* **Dataset entries**
»»

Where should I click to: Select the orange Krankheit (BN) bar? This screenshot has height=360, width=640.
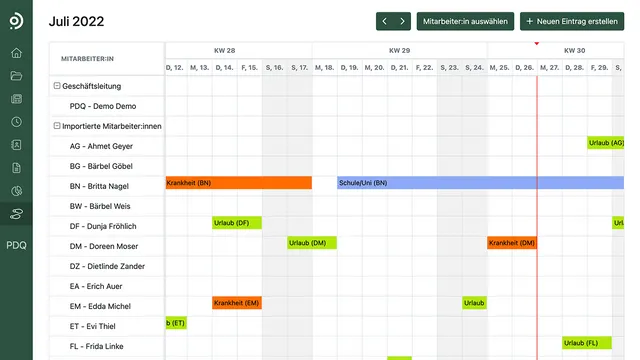coord(239,183)
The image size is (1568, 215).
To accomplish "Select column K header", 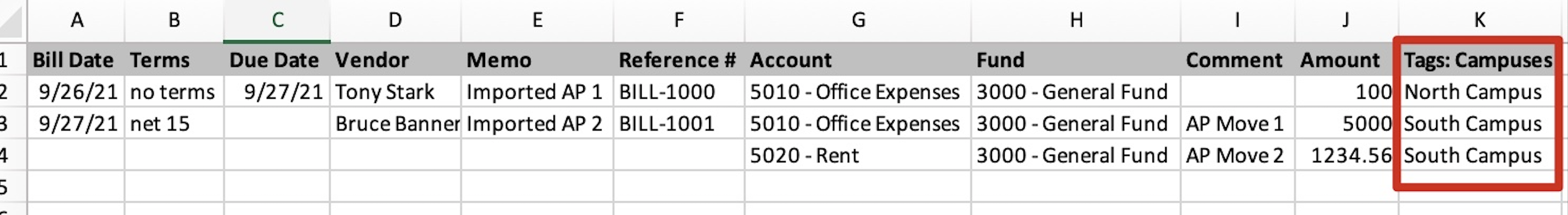I will point(1480,20).
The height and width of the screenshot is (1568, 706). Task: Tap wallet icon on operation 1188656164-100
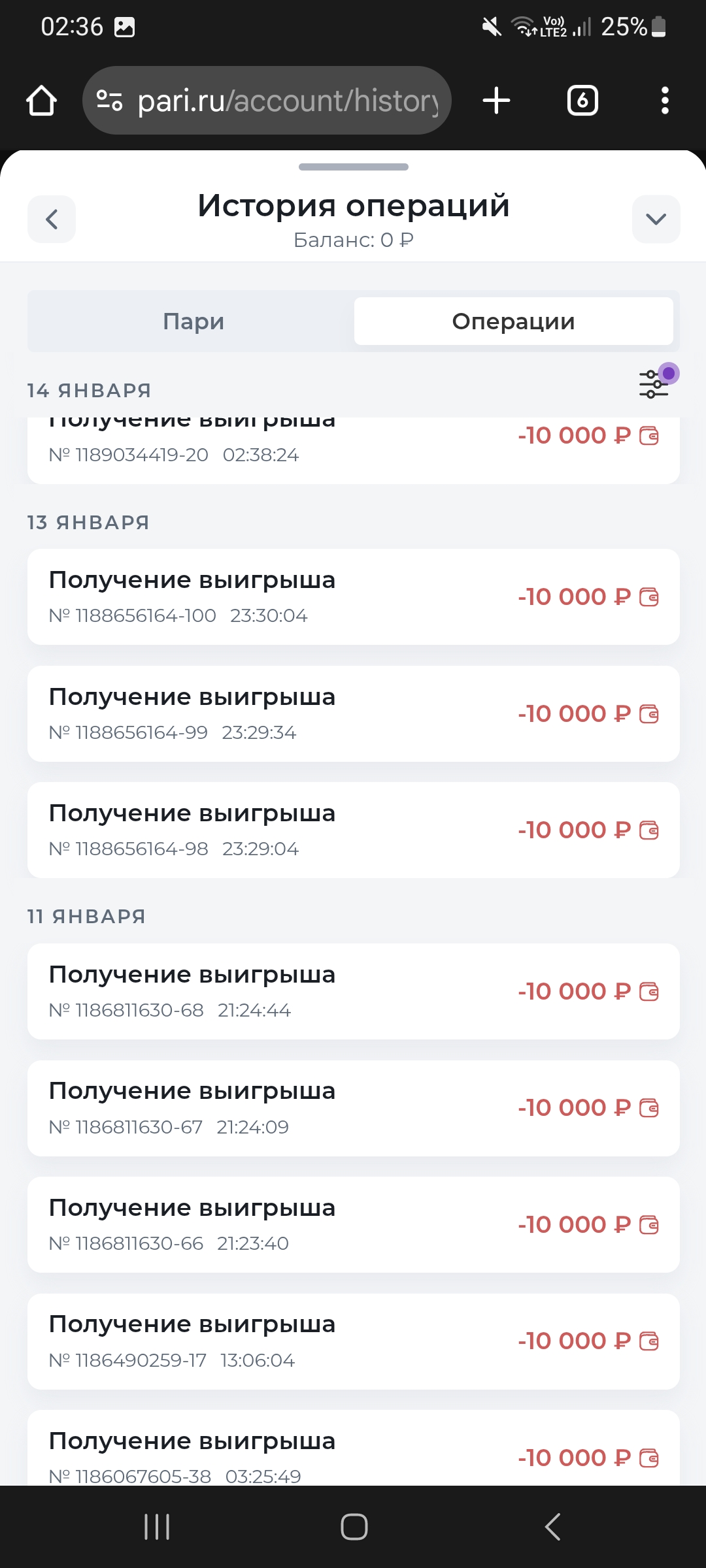(649, 597)
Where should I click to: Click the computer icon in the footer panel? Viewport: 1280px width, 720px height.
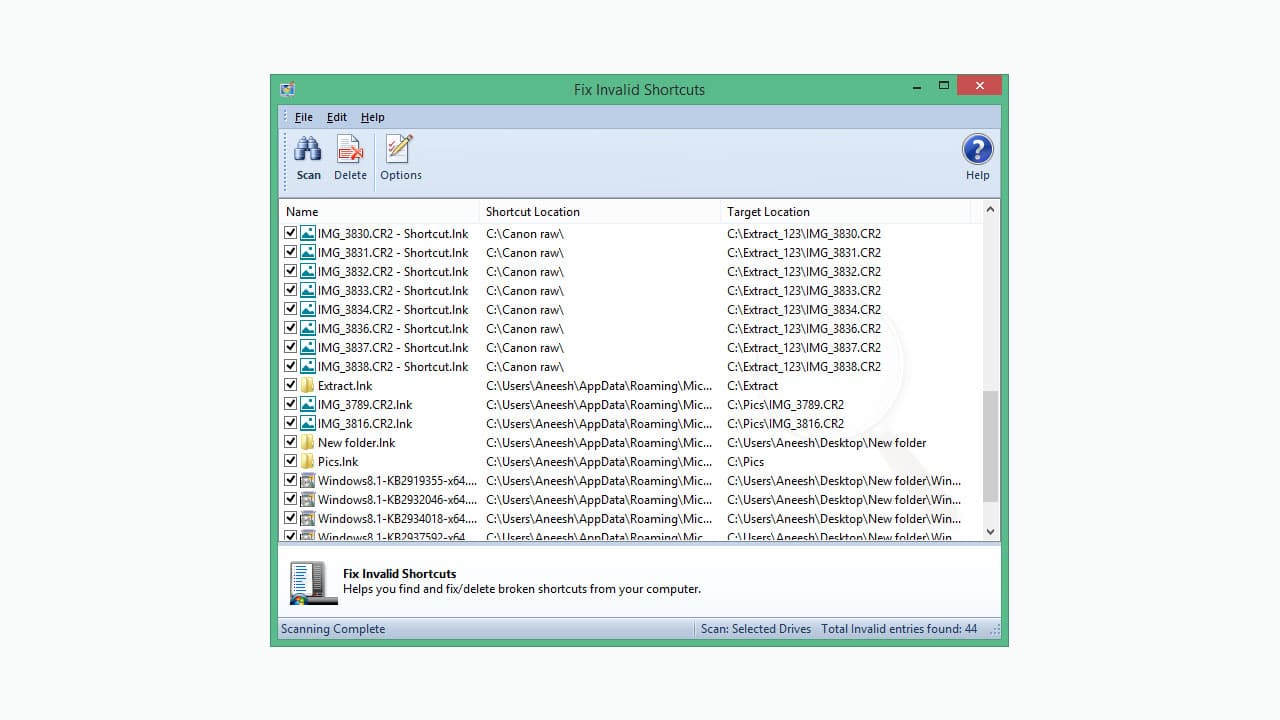tap(312, 581)
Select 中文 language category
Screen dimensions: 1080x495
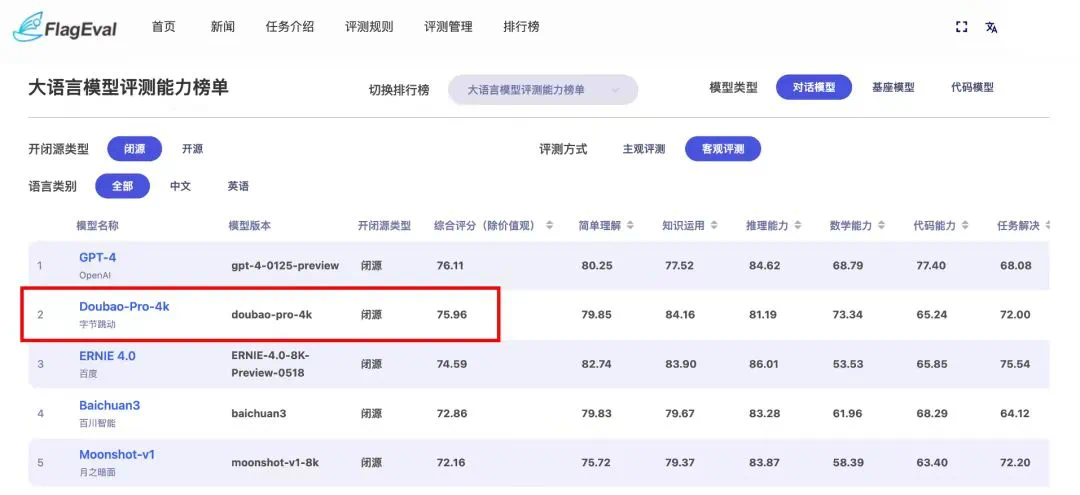180,186
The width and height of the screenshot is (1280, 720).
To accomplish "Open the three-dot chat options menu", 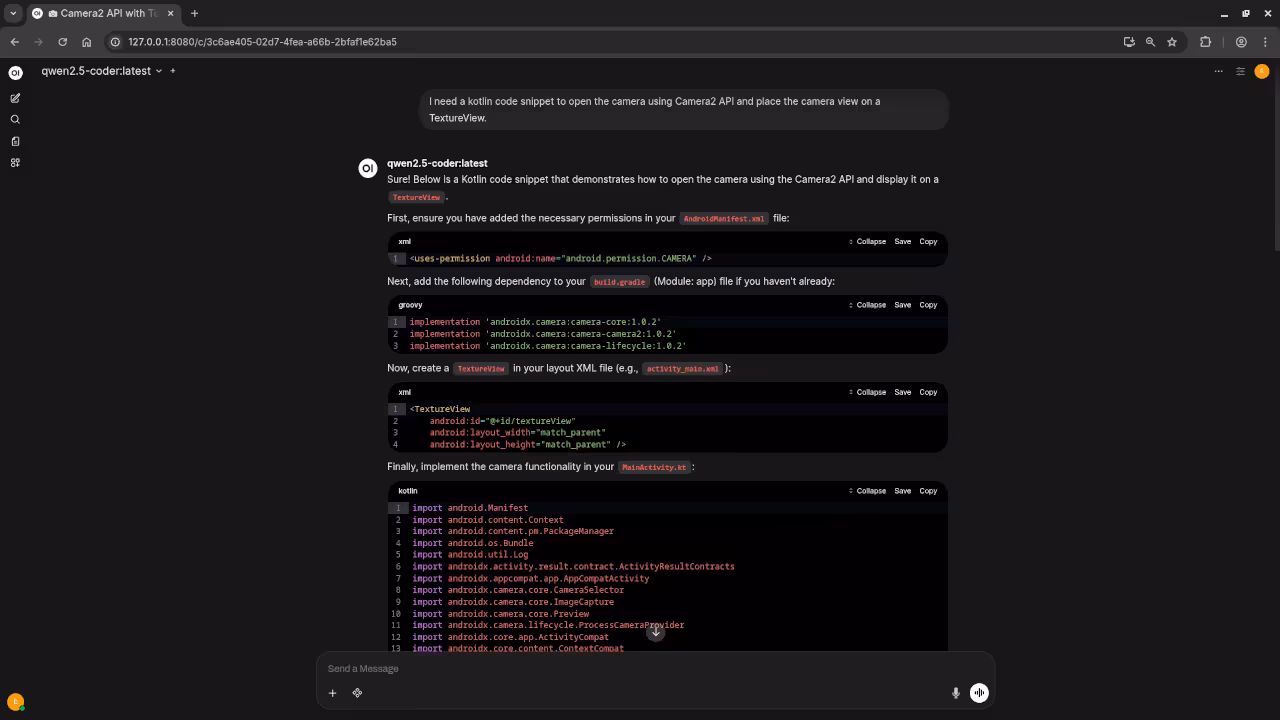I will [x=1218, y=71].
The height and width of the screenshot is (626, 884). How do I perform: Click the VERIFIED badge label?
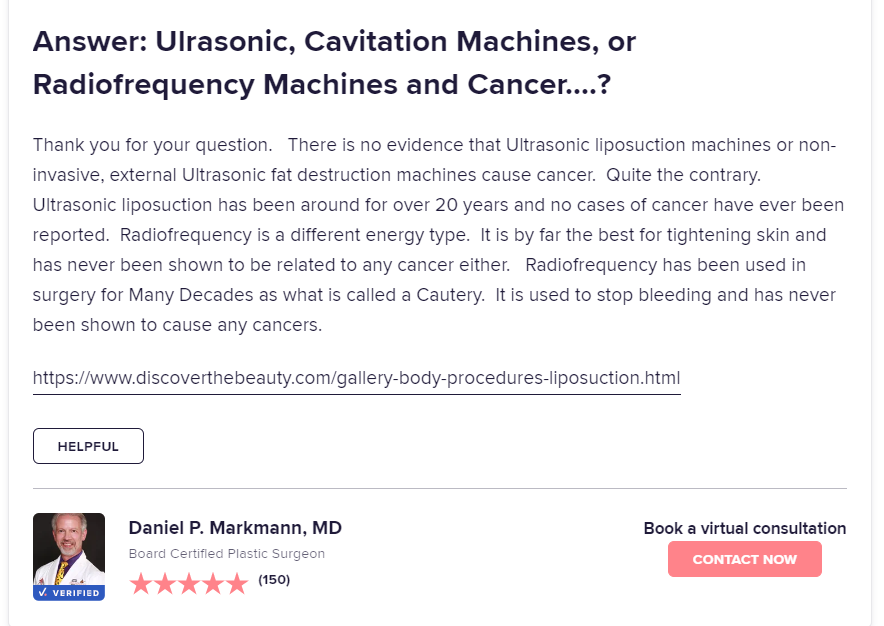pos(76,593)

««

* **Instructions for the task**
Your answer must consist only of the lines from the one containing "The height and width of the screenshot is (626, 884)." through the end of the entries, restated word for word, with no pictures.

* **Answer for the task**
The height and width of the screenshot is (626, 884). How do I perform: Click the VERIFIED badge label?
pos(76,593)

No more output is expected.